* [EXERCISE REQUIREMENTS]: Look through the entries below and return all lines including the word "agent".

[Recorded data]

==============================

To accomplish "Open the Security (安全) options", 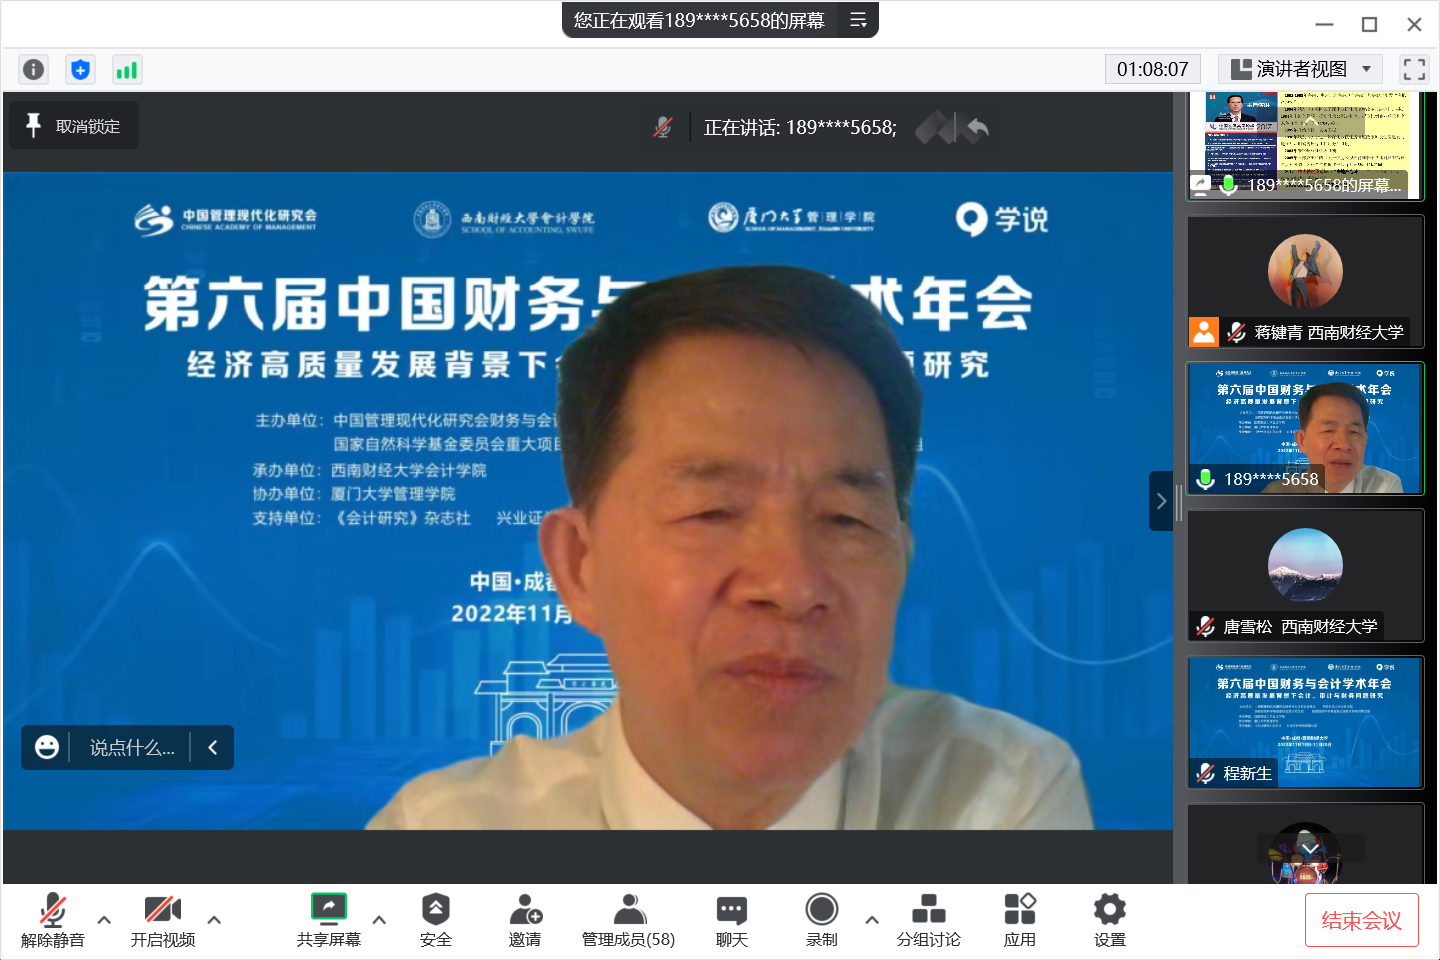I will (435, 920).
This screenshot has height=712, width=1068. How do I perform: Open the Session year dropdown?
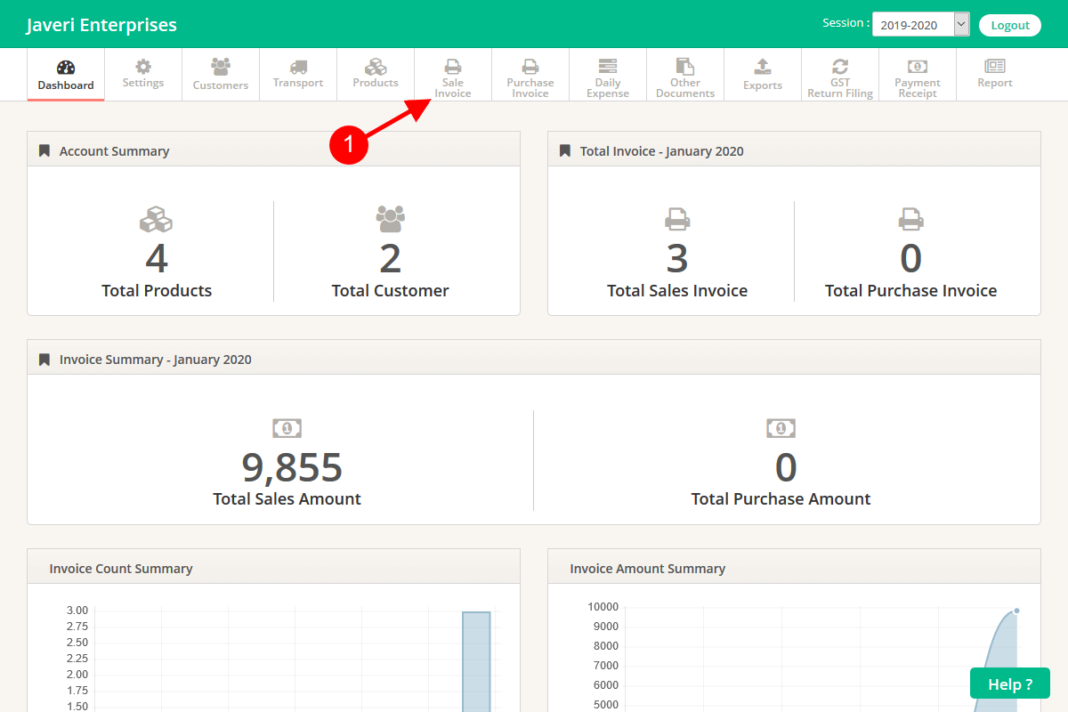tap(958, 24)
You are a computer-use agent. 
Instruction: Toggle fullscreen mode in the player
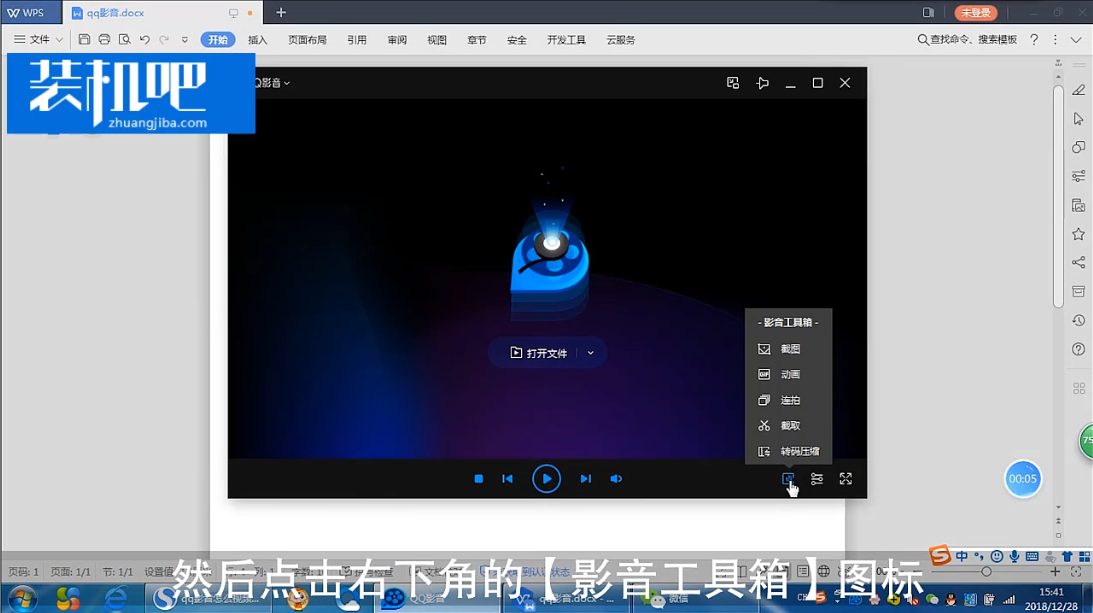[x=846, y=479]
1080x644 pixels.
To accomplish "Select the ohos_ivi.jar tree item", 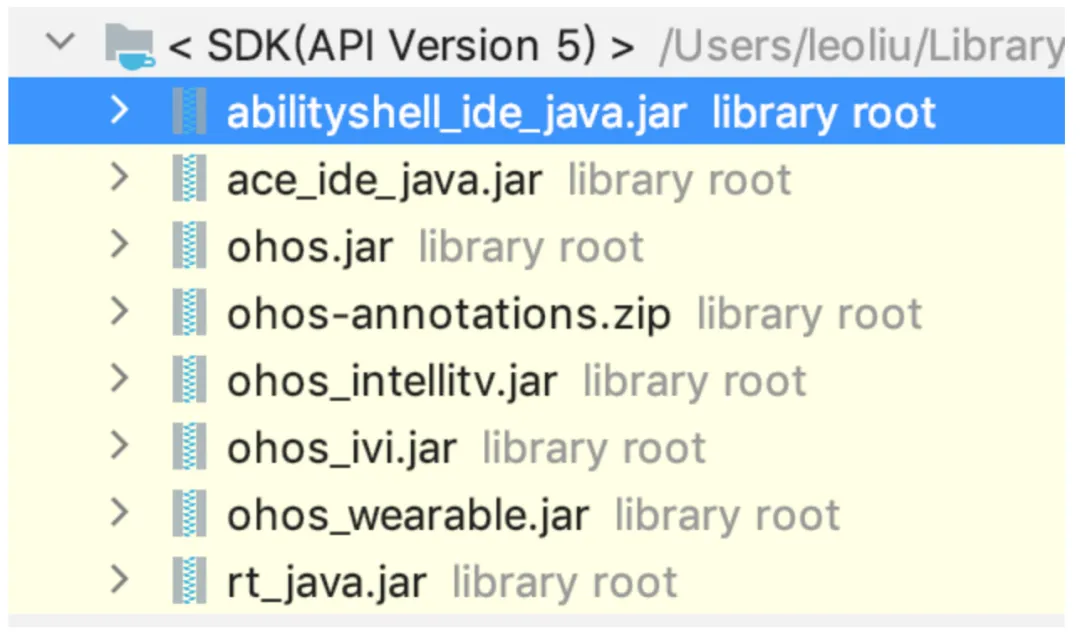I will 341,448.
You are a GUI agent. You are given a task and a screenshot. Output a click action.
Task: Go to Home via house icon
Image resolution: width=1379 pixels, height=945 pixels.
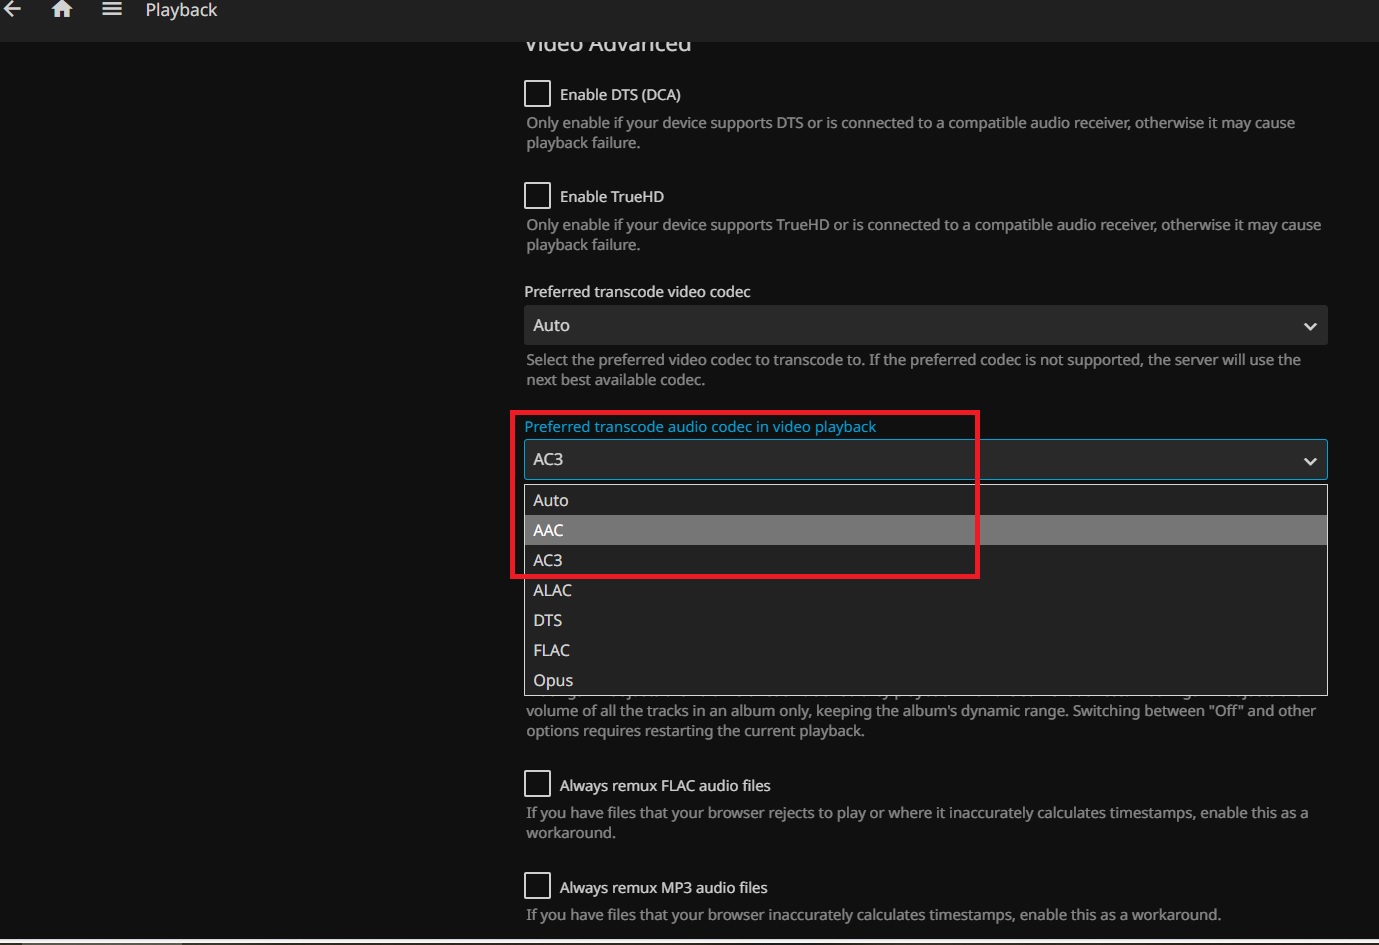tap(62, 10)
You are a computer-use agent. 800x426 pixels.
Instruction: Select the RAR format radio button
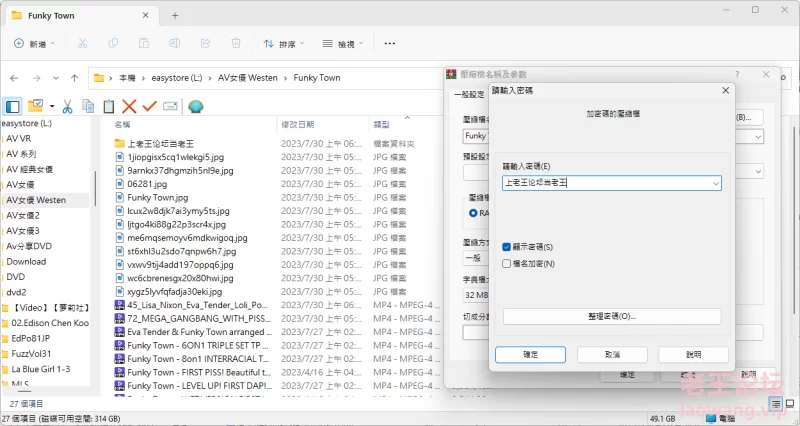pos(473,213)

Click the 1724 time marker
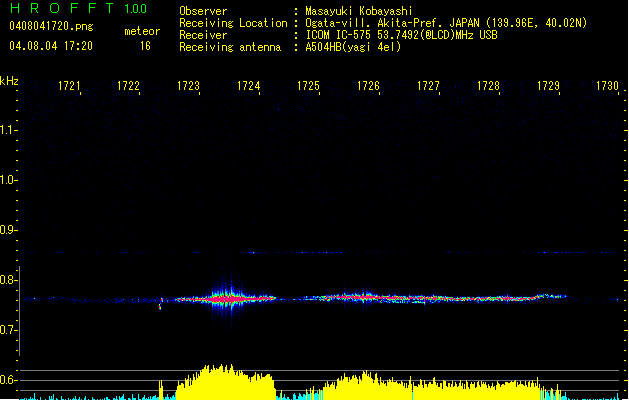click(x=249, y=87)
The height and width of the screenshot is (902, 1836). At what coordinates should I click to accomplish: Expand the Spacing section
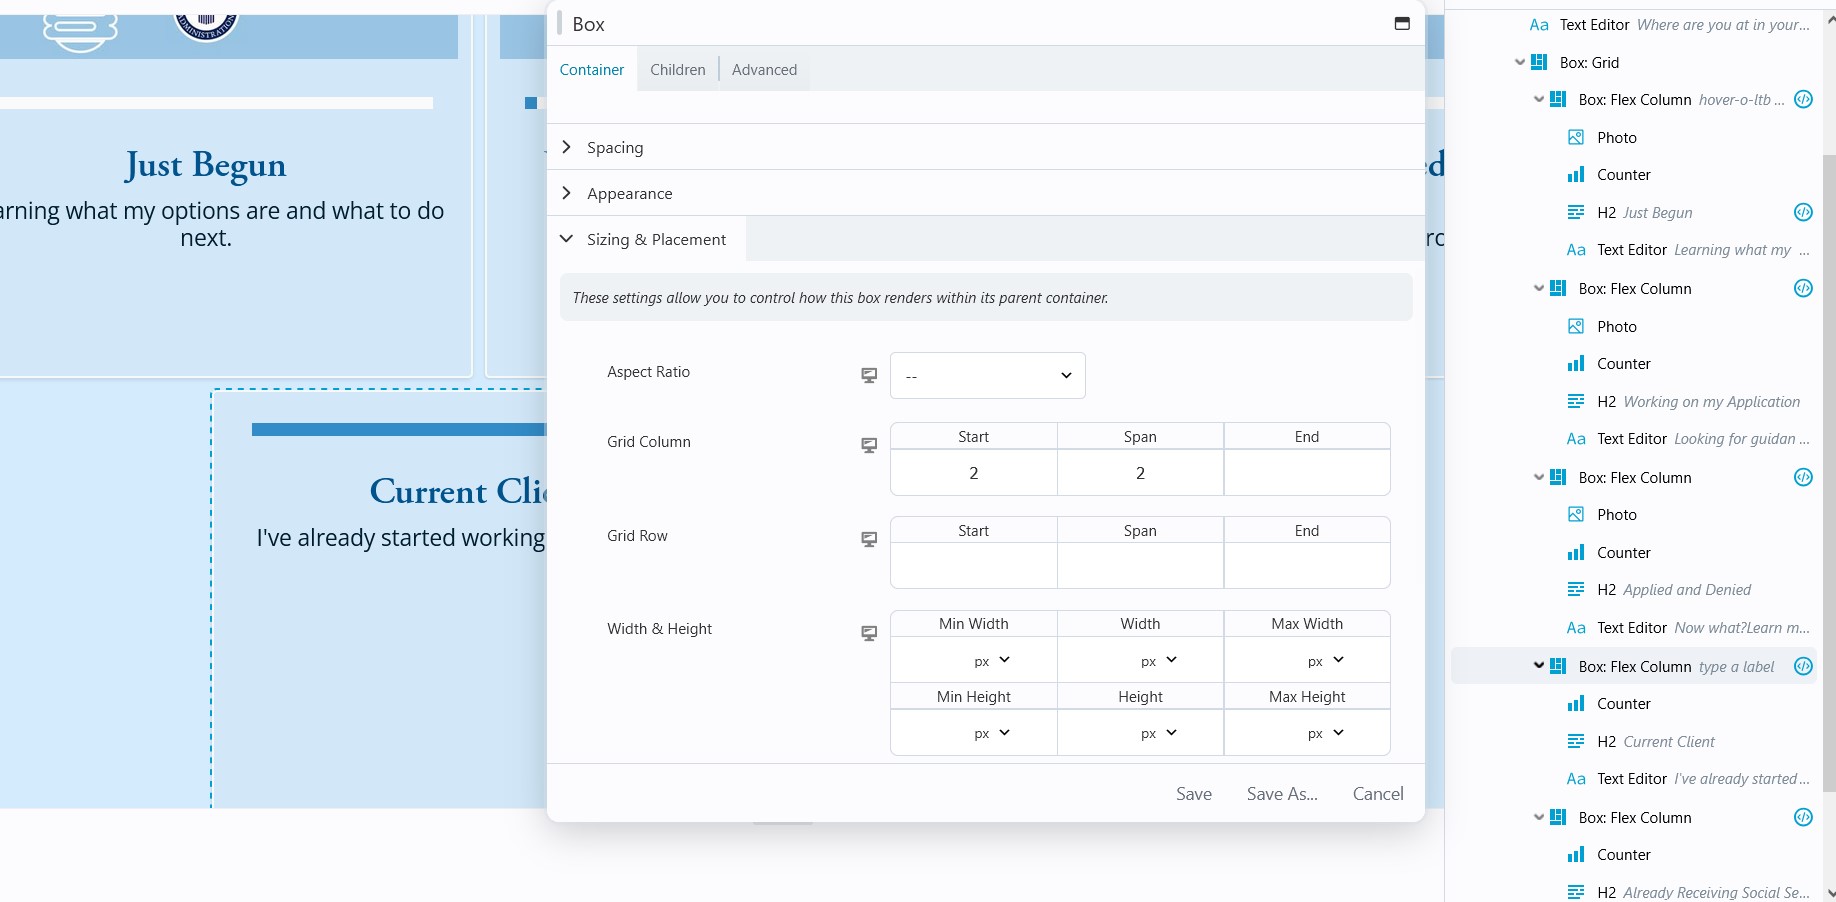pyautogui.click(x=615, y=148)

==============================

* [ANSWER TO THE EXERCISE]:
You are a computer-use agent. 
You are a GUI agent. You are given a task and a screenshot. Output a click action.
You are a computer-use agent. 800x426 pixels.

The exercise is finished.